近期低轨巨型星座的热潮激发了学术界和工业界对卫星网络研发的极大兴趣。这些工作大多围绕低轨巨型星座展开,包括但不限于空间拓扑设计[13, 70, 75]、远程无线优化[76–79]、全球无碰撞与无干扰的媒体接入[57, 80, 81]、大规模路由[18, 31, 39, 39, 53, 82]、动态传输控制[83–85]以及安全[86–89]。直到最近,网络社区才开始反思低轨巨型星座引发的关切,并探索§7中提及的去中心化低轨网络[32, 71–74]作为替代方案。与这些工作不同,TinyLEO通过致力于在满足大规模网络需求的同时缩减低轨网络规模,对这些努力进行了补充。

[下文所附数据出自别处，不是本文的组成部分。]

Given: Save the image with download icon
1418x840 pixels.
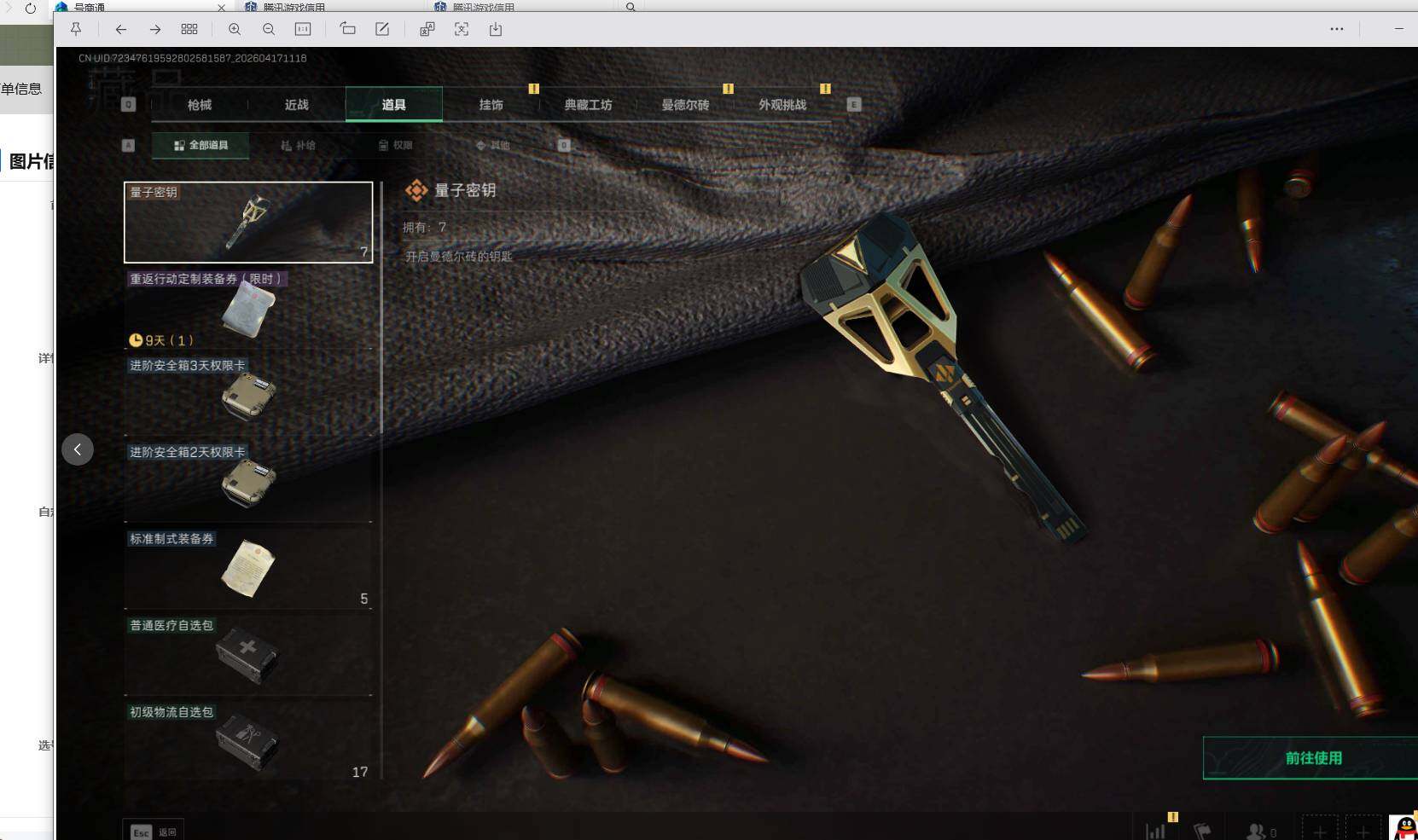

与纯粹的低轨星座设计[66]或单纯的网络优化[14–17]不同,TinyLEO探索了离线网络规划与在线控制/数据平面操作的协同设计。如§4–§6所示,这种协同设计对于节省更多卫星并使网络变得可用至关重要。
Conclusion¶
We propose TinyLEO, an alternative to LEO mega-constellation networks to meet global-scale demands with sparse satellites. TinyLEO is motivated by the insight that most satellites in mega-constellations are wasted due to their mismatch with uneven global network demands. Hence, it sparsifies LEO networks via spatiotemporal supply-demand matching and makes it usable via control/dataplane refinements. We hope TinyLEO can inspire more community efforts to enable affordable LEO satellite networks for small ISPs and countries, democratize this market with more players, and strive for sustainable “Internet from space” for all humanity.
我们提出了TinyLEO,一种低轨巨型星座网络的替代方案,旨在用稀疏的卫星满足全球规模的需求。TinyLEO的动机源于一个洞察:由于与不均衡的全球网络需求不匹配,巨型星座中的大多数卫星被浪费了。因此,它通过时空供需匹配来稀疏化低轨网络,并通过控制/数据平面的优化使其变得可用。我们希望TinyLEO能激励社区付出更多努力,为小型ISP和国家提供经济实惠的低轨卫星网络,通过引入更多参与者使这个市场民主化,并为全人类努力实现可持续的“太空互联网”。